# [YOUR INSTRUCTIONS]
When you find the word "with" in a line of the entries, please copy the whole line.

Records contained in a dataset:
========
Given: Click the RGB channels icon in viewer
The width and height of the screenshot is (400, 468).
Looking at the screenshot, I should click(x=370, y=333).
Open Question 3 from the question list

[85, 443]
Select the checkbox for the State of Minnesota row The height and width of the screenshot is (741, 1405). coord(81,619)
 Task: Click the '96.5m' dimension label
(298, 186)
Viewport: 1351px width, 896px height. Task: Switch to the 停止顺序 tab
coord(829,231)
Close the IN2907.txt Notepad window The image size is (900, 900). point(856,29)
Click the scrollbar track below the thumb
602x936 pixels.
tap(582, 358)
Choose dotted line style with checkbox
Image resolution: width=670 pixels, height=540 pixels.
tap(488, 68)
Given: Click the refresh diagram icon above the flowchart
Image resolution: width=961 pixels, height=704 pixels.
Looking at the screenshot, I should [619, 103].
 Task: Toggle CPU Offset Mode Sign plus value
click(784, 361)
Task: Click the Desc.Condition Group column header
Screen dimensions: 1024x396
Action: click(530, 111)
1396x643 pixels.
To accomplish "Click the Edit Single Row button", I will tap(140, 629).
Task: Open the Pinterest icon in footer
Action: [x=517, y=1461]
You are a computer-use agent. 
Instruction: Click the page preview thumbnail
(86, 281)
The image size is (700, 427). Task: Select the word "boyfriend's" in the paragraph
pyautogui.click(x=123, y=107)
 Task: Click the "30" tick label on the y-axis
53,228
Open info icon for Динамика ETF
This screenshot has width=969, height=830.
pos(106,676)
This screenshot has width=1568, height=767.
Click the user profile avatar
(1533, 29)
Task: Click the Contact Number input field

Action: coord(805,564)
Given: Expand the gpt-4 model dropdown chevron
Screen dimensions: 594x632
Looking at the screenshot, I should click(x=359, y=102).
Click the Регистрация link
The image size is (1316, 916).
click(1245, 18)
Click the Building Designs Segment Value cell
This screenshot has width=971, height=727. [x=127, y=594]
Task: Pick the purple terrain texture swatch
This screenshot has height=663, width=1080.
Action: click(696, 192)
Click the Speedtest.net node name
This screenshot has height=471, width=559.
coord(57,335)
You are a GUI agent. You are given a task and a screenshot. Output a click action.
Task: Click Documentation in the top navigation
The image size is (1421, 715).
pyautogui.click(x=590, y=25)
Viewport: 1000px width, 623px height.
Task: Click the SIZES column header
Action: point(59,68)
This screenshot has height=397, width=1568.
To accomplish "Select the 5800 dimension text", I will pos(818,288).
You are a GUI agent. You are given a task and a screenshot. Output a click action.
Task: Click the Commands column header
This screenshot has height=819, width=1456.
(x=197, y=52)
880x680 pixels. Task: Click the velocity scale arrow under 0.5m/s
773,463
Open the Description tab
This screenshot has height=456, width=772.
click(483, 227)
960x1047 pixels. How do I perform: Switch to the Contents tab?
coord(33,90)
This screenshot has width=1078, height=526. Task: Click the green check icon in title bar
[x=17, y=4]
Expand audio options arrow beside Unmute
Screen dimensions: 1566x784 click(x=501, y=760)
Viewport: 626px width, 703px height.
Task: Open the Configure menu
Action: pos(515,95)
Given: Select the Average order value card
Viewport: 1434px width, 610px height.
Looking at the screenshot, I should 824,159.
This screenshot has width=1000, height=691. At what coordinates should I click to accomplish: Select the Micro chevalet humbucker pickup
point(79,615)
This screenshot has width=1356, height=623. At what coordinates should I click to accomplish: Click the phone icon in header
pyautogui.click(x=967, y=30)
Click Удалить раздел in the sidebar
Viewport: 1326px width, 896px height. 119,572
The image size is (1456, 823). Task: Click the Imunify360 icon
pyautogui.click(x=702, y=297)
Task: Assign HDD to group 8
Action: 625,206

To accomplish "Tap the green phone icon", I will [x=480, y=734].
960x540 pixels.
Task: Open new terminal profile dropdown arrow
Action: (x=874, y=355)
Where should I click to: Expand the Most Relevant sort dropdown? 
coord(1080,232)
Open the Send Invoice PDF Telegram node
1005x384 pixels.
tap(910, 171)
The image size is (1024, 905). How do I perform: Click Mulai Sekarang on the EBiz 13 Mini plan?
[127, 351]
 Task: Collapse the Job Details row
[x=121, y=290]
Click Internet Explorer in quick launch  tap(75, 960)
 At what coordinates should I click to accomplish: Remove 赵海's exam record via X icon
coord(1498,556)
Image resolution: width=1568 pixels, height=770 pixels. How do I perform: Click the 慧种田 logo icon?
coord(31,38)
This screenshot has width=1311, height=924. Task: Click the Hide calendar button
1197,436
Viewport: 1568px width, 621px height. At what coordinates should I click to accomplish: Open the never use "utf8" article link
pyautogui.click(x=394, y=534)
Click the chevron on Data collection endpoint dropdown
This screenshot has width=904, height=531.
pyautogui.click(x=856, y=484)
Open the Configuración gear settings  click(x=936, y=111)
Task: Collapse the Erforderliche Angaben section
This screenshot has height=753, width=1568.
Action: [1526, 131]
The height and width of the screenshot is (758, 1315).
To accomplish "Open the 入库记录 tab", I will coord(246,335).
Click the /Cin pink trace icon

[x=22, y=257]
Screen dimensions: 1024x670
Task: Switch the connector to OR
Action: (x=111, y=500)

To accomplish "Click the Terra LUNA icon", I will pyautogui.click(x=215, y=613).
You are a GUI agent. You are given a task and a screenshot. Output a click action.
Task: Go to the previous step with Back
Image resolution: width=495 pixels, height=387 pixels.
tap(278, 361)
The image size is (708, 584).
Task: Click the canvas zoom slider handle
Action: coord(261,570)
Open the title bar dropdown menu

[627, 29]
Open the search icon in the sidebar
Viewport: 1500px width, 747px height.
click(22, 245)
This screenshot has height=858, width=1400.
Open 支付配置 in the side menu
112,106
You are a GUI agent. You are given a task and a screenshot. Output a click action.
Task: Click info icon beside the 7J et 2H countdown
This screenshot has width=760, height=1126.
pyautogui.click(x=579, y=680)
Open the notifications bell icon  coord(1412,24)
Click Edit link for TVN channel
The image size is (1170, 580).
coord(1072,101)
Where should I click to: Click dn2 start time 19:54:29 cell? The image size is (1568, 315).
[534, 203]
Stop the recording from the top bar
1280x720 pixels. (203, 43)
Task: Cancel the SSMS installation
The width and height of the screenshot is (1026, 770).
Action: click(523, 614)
========
# [ANSWER BOX]
Choose dotted line style with checkbox
Task: Go to the previous step with Back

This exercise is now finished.